BLBG: Greek Bond Yields, Swaps Climb to Records Before EU Leaders Discuss Crisis
Greek 10-year bond yields and credit-default swaps surged to a record as borrowing costs increased at a debt sale and before European leaders begin meetings to contain the sovereign debt crisis.
Spanish bonds also slid as the government began selling debt through banks. Greek bond losses extended declines to a ninth day after Greece’s credit rating was cut by Moody’s Investors Service yesterday. Portuguese 10-year bonds fell for a second day before a notes auction tomorrow. German 10-year bonds weakened as a report showed factory orders in Europe’s biggest economy grew more than economists estimated in January.

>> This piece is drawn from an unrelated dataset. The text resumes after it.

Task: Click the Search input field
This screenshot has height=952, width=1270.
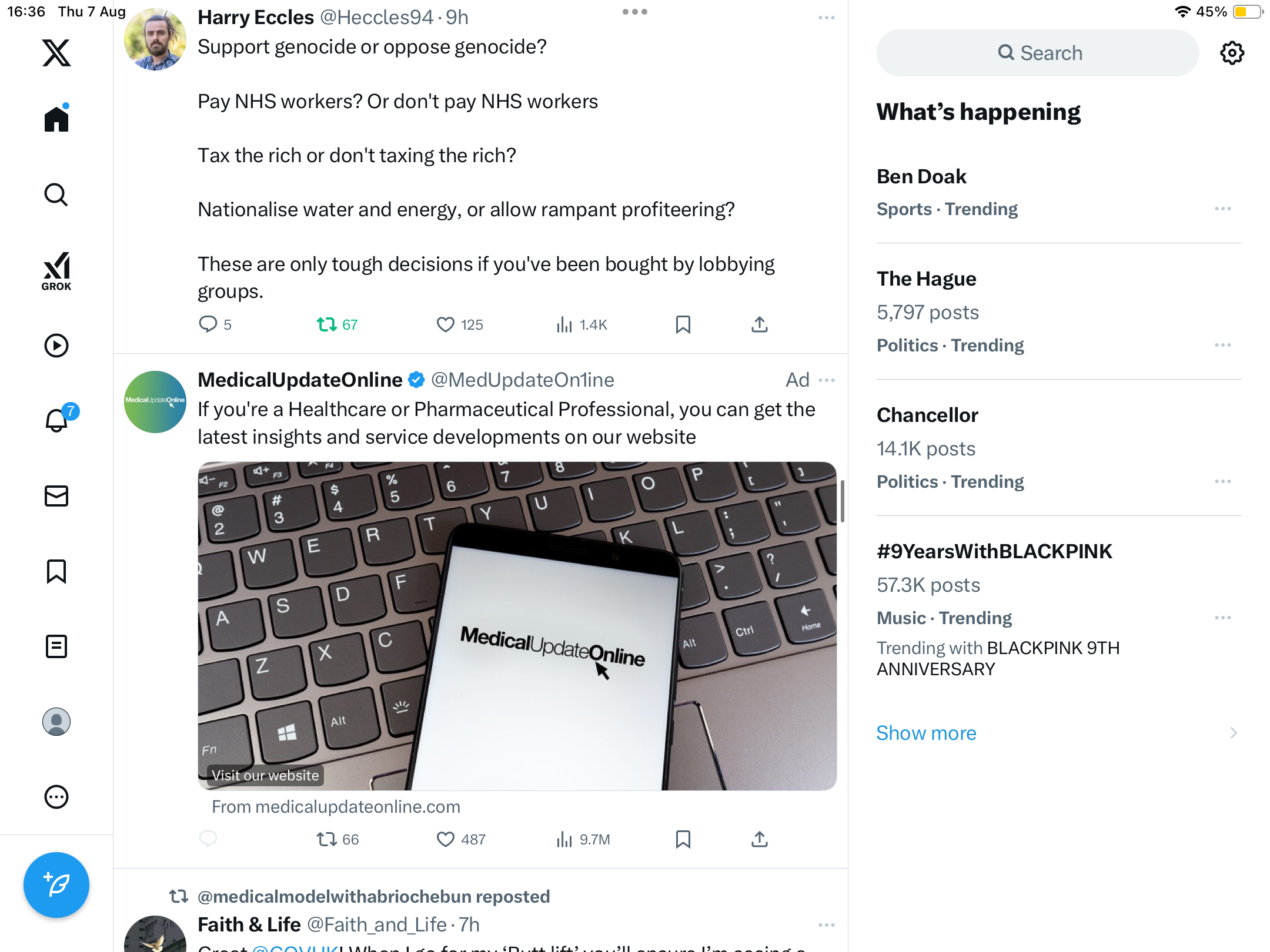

“The biggest driver of peripheral bonds this week is undoubtedly the peripheral supply that’s coming to the market,” said Peter Chatwell, a strategist at Credit Agricole Corporate & Investment Bank in London. “Every time more supply comes to market, the market cheapens up a bit.”
The yield on 10-year Greek bonds jumped as much as 48 basis points to 12.82 percent, the most since Bloomberg began collecting the data in 1988. The yield was at 12.67 percent as of 12:41 p.m. in London. The 6.25 percent securities maturing in June 2020 fell 1.84, or 18.4 euros per 1,000-euro ($1,390) face amount, to 65.48. The extra yield investors demand to hold the securities instead of German bunds widened to as much 953 basis points, the most since Jan. 10.

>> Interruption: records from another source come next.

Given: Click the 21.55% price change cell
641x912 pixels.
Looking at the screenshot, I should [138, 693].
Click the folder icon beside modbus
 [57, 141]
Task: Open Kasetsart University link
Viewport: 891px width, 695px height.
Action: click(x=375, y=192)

Credit-default swaps insuring Greek government bonds rose 5 basis points to an all-time high 1,037 basis points, meaning it costs $1.04 million annually to insure $10 million of debt for five years.
Credit-default swaps pay the buyer face value in exchange for the underlying securities or the cash equivalent should a borrower fail to adhere to its debt agreements.